Highlights & Insights¶
- Opening a new dimension of visual understanding: Shifting from attributes to relations represents a conceptual breakthrough.
- Anonymous Descriptions is an elegant concept: removing specific objects to retain only abstract logic.
- The interdisciplinary integration of cognitive science and computer vision is noteworthy.
Limitations & Future Work¶
- Evaluating relational similarity lacks clear ground truth and involves significant subjectivity.
- The quality of generated anonymous descriptions still has room for improvement.
- Future work could explore more applications in reasoning and creative generation.
Related Work & Insights¶
- vs CLIP/DINO: These focus on attribute-level semantic matching and cannot capture relational similarity.

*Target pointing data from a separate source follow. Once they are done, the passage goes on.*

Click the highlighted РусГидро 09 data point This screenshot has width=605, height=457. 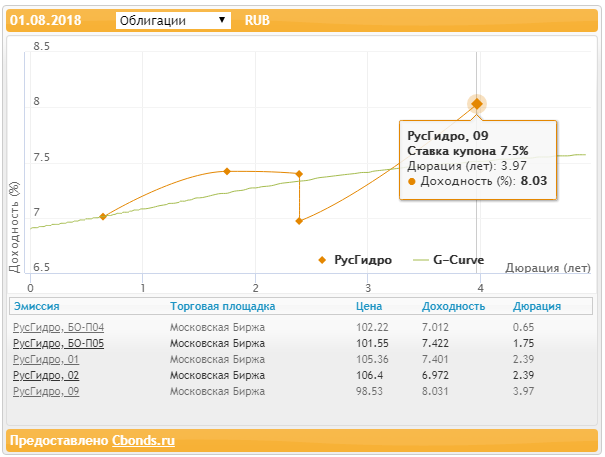click(477, 103)
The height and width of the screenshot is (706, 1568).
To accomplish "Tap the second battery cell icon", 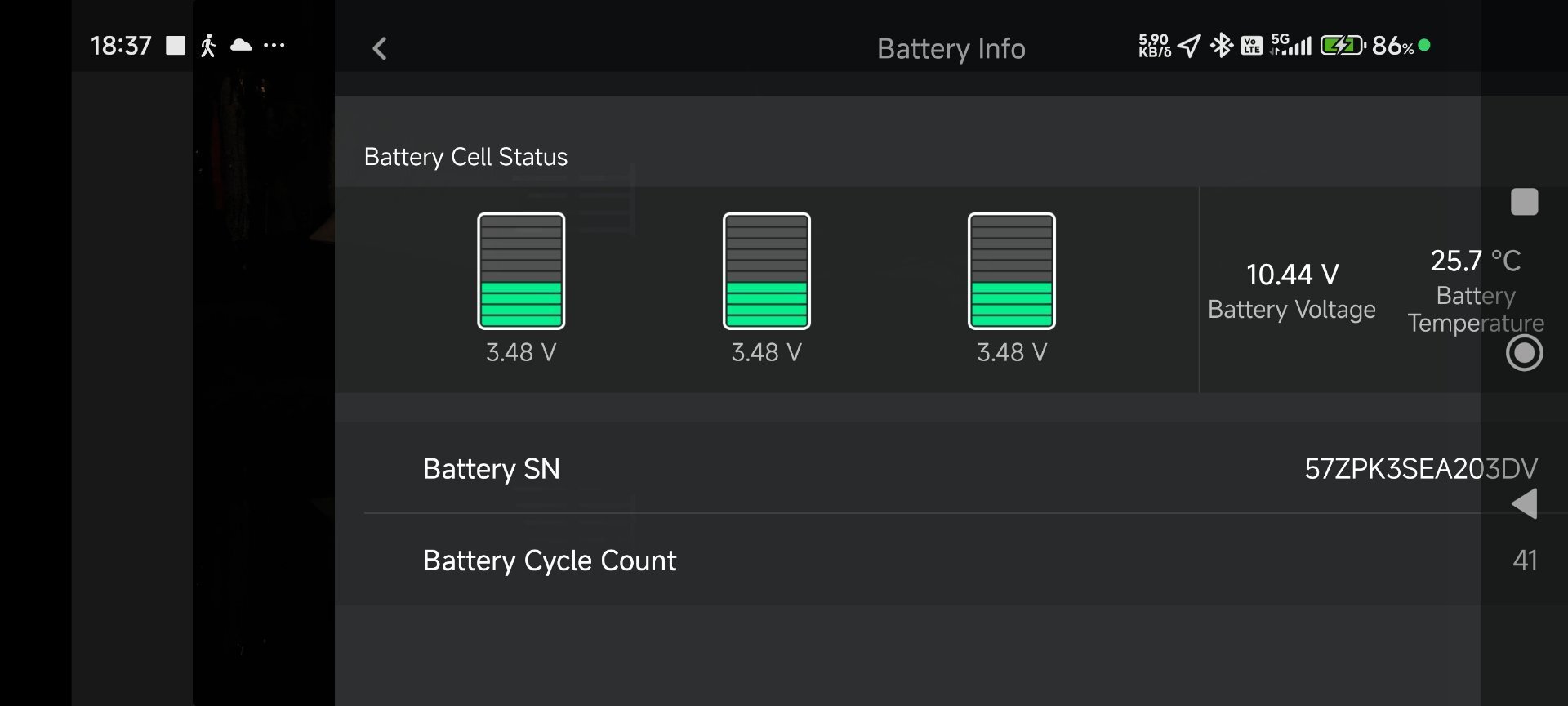I will (x=767, y=271).
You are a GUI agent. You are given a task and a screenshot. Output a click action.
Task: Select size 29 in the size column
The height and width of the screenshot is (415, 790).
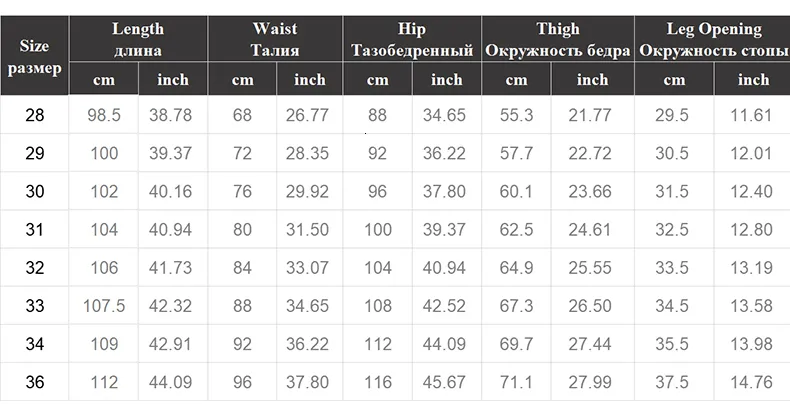click(34, 153)
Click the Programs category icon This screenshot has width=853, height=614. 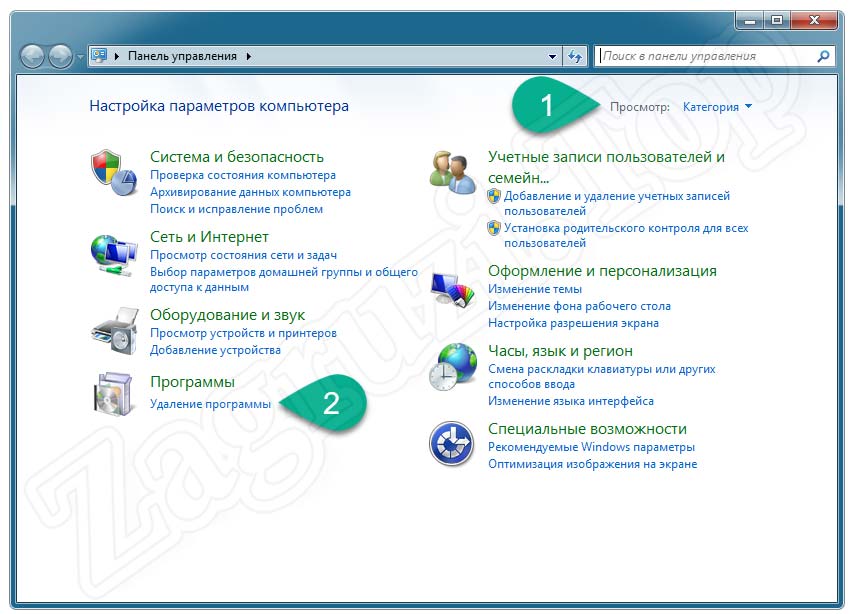[x=112, y=393]
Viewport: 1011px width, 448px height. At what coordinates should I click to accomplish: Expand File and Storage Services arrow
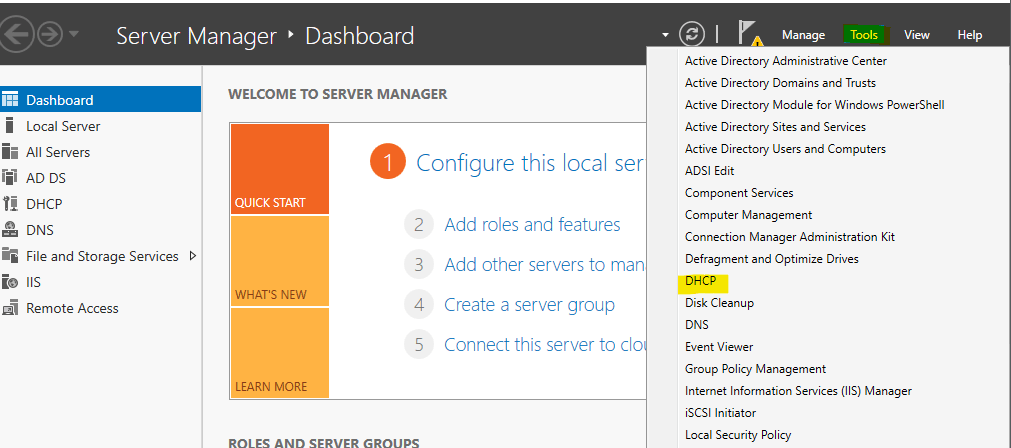point(192,256)
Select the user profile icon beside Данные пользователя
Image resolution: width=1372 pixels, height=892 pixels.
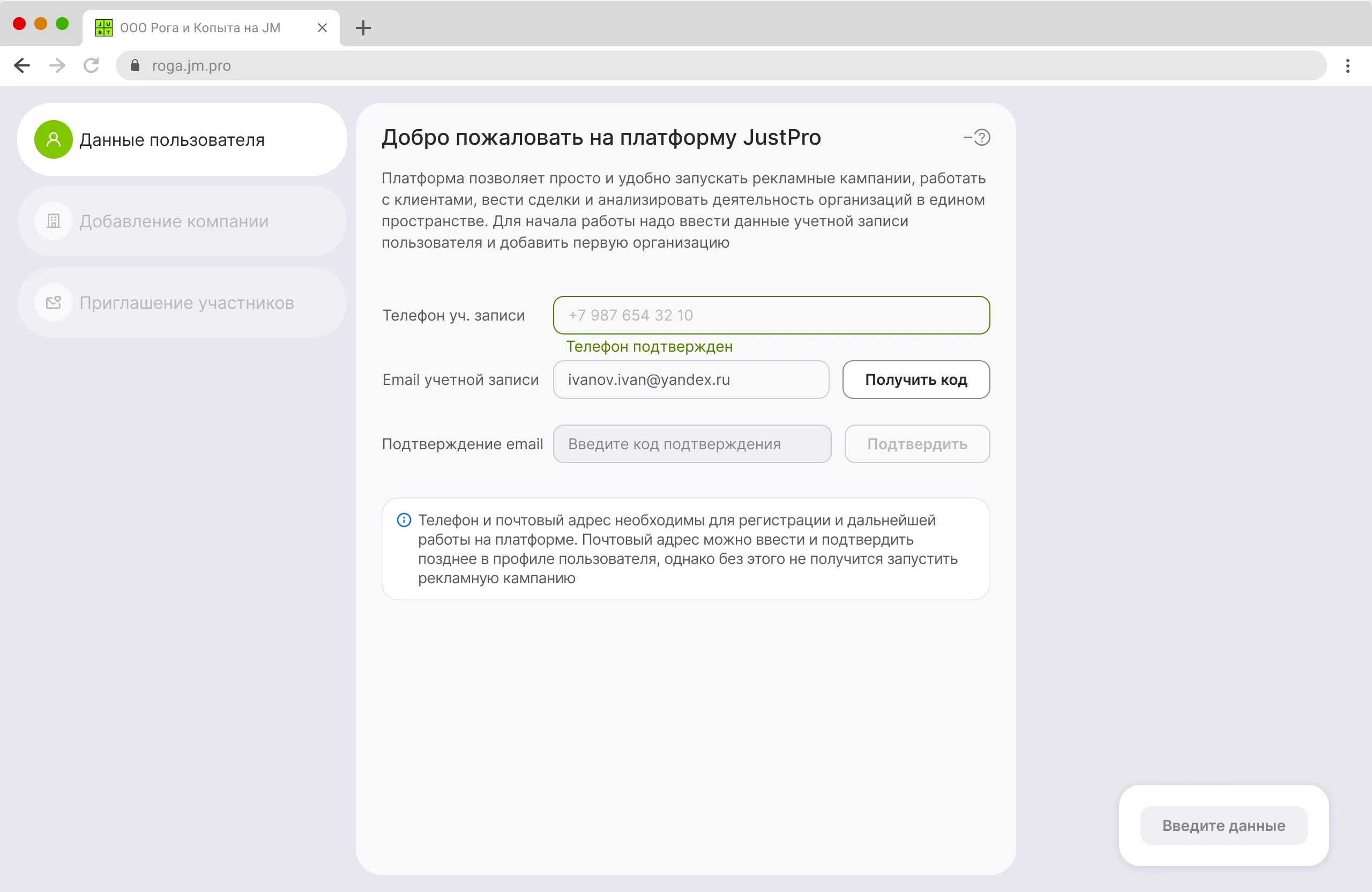(53, 139)
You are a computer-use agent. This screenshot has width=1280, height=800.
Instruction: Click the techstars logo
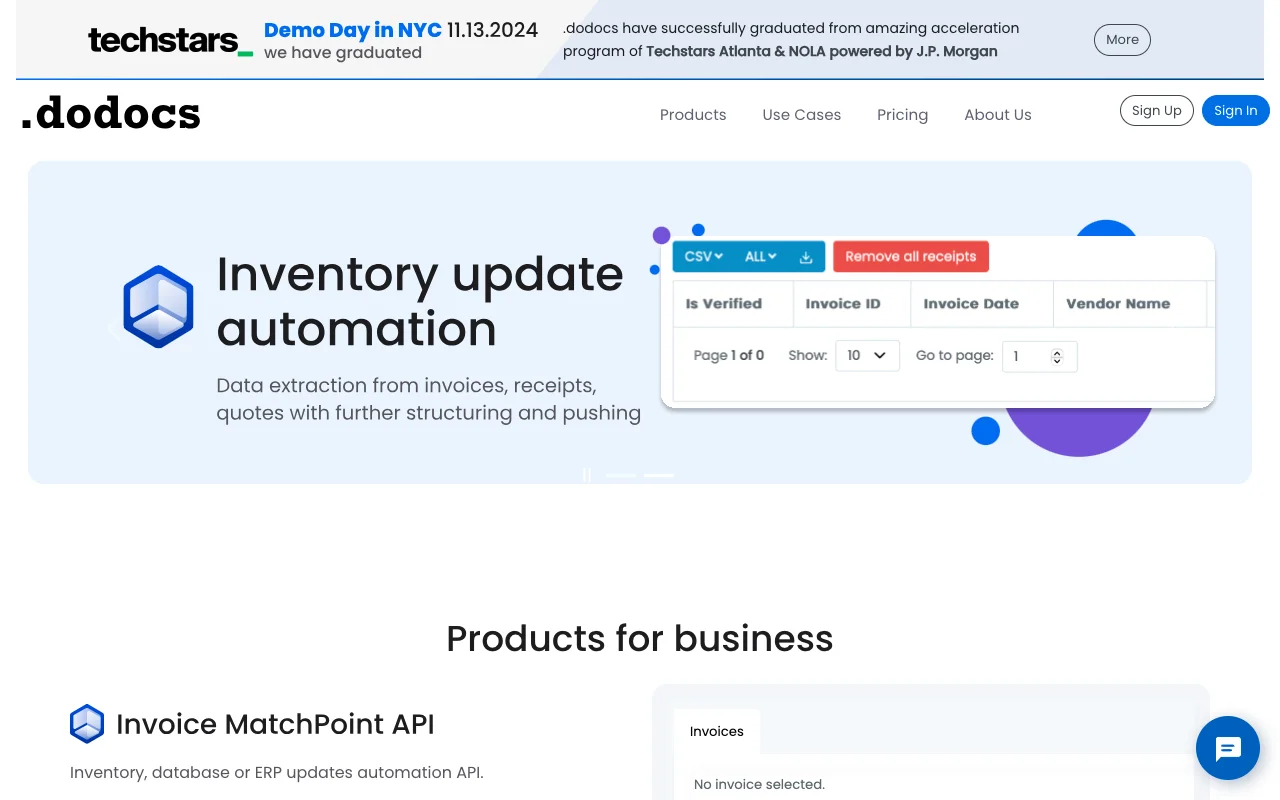click(168, 40)
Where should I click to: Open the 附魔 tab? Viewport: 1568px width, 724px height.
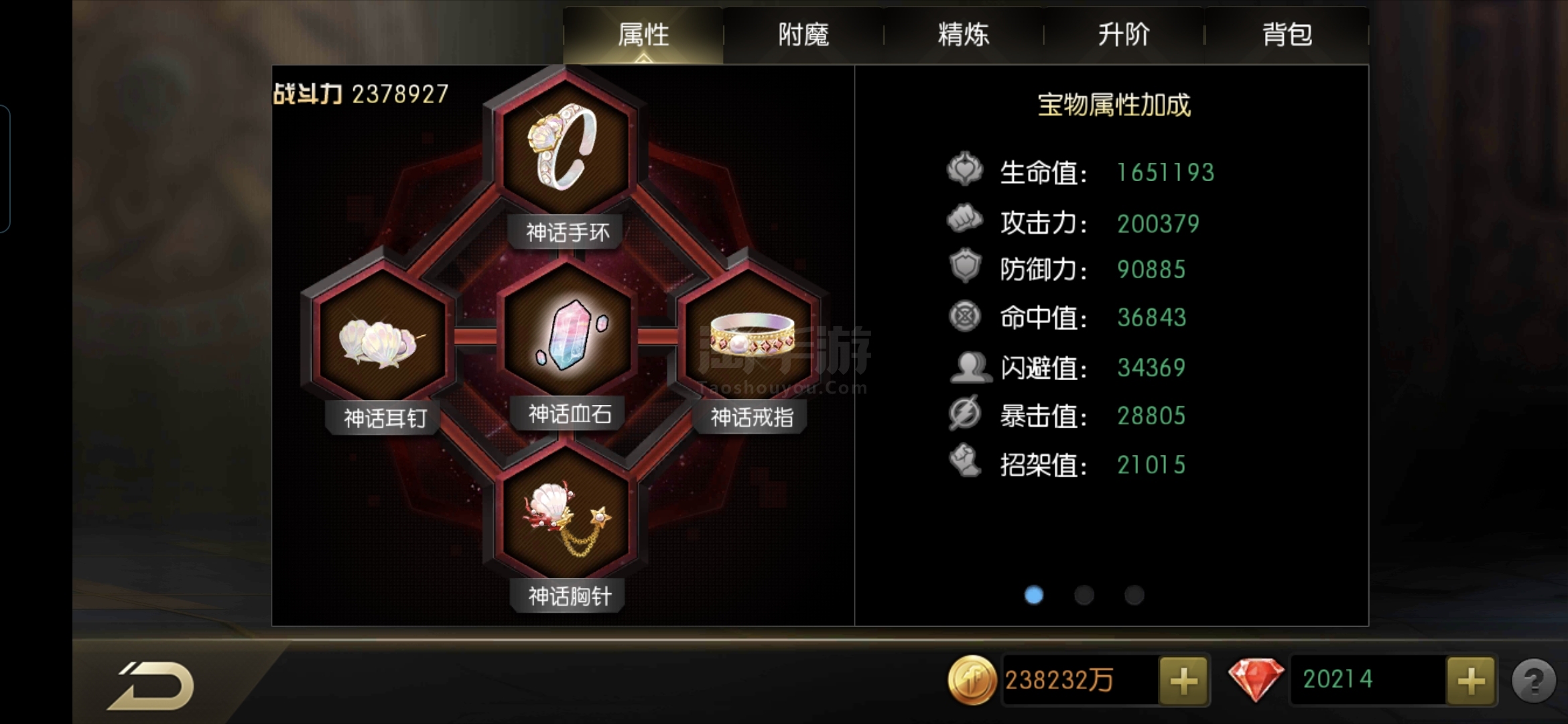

relsimfills this gap through anonymous description training. - vs NIGHTS: Focuses on mid-level perceptual similarity, which remains attribute-driven.
Rating¶
- Novelty: ⭐⭐⭐⭐⭐ New problem definition with a unique interdisciplinary perspective.
- Experimental Thoroughness: ⭐⭐⭐⭐ Extensive model comparisons and applications, though large-scale user studies are limited.
- Writing Quality: ⭐⭐⭐⭐⭐ Engaging narrative with rich cognitive science background.
- Value: ⭐⭐⭐⭐⭐ Deeply impactful by revealing a fundamental blind spot in visual AI.